ЗАДАНИЕ 1: Сократите абзац фрагмента о Солженицыне и «Новом мире», начинающийся словами «„Бойкая молекула“, забывшая», сохранив его основные факты.

☆ ☆ ☆

В свете сказанного понятнее становится и удивительный эпизод поддержки Солженицыным – в первые же месяцы после разгрома старой редакции «Нового мира» – журнала, отданного на редактирование В.А. Косолапову. Солженицын дал тогда понять, что если бы его печатали, он печатался бы у Косолапова с не меньшей охотой, чем у Твардовского, и других авторов поощрял к тому же.
В 1970 году это ошеломило меня как отступничество. Сейчас, прочтя сочинение о «Теленке», я удивляюсь разве что своей былой наивности. Ведь, присягая на словах Твардовскому в верности, Солженицын давно уже в тайне души считал иначе: «отчаянное противоборство «Нового мира» «Октябрю» и всему «консервативному крылу» представляется мне лишь силами общего поверхностного натяжения, создающими как бы общую прочную пленку, сквозь которую не могут выпрыгнуть глубинные бойкие молекулы». (Уф! Пока переписывал эту цитату, думал: как не по-солженицынски это написано; будто и слух и вкус вдруг ему отказали). Или все же картиннее: «Новый мир», если и окошко, «то окошко кривое, прорубленное в гнилом срубе».
«Бойкая молекула», забывшая, что она выпрыгнула из глубин немоты и безвестности именно в «Новом мире», не стесняется сравнивать Твардовского как редактора с Софроновым или Мих. Алексеевым. А уж окружению Софронова в «Огоньке» – Кружкову или Иванову – прямо дает преимущество перед ближайшими сотрудниками Твардовского.
Чем же недоволен Солженицын в «Новом мире»? Чтобы удовлетворить его, журнал должен был, оказывается, печатать материалы «следующего класса смелости», каждый номер, по его мнению, должен был формироваться «независимо от настроений верхов».

☆ ☆ ☆

ЗАДАНИЕ 2: Перепишите строки листинга, начиная со строки, где есть «Expand 组织机构 with the plus sign», и до конца листинга, заменив «textarea» на «text field». Больше ничего не меняйте.

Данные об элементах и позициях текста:

☆ ☆ ☆

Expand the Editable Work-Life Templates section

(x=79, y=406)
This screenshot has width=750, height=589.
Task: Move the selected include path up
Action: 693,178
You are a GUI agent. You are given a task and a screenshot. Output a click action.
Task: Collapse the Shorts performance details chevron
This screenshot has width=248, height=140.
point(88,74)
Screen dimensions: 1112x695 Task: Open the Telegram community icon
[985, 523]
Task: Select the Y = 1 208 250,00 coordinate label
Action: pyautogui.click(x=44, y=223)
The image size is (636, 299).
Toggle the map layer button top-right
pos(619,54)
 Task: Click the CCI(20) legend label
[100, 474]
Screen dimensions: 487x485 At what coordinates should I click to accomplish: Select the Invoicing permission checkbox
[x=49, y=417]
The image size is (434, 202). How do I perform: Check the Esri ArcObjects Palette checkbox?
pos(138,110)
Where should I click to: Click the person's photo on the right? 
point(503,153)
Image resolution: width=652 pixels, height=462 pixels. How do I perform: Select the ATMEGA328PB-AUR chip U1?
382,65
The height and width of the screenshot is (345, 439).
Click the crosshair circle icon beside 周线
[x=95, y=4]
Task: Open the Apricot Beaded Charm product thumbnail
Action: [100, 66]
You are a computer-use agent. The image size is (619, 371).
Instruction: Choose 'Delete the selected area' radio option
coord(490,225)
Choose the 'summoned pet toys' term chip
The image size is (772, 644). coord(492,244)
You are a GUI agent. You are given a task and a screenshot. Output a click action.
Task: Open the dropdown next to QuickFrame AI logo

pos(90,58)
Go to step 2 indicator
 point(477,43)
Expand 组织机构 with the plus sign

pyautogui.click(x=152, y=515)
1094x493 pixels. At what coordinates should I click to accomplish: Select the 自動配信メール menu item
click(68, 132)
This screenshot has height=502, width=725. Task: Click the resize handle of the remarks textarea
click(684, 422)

☆ ☆ ☆

ПРАВИЛЬНЫЙ ОТВЕТ 1: «Бойкая молекула» забыла, что выпрыгнула из немоты и безвестности именно в «Новом мире». Она сравнивает Твардовского как редактора с Софроновым и Мих. Алексеевым, а окружению Софронова в «Огоньке» (Кружкову, Иванову) прямо отдает преимущество перед ближайшими сотрудниками Твардовского.

ПРАВИЛЬНЫЙ ОТВЕТ 2:
Expand 组织机构 with the plus sign

pyautogui.click(x=152, y=515)
1094x493 pixels. At what coordinates should I click to accomplish: Select the 自動配信メール menu item
click(68, 132)
This screenshot has height=502, width=725. Task: Click the resize handle of the remarks text field
click(684, 422)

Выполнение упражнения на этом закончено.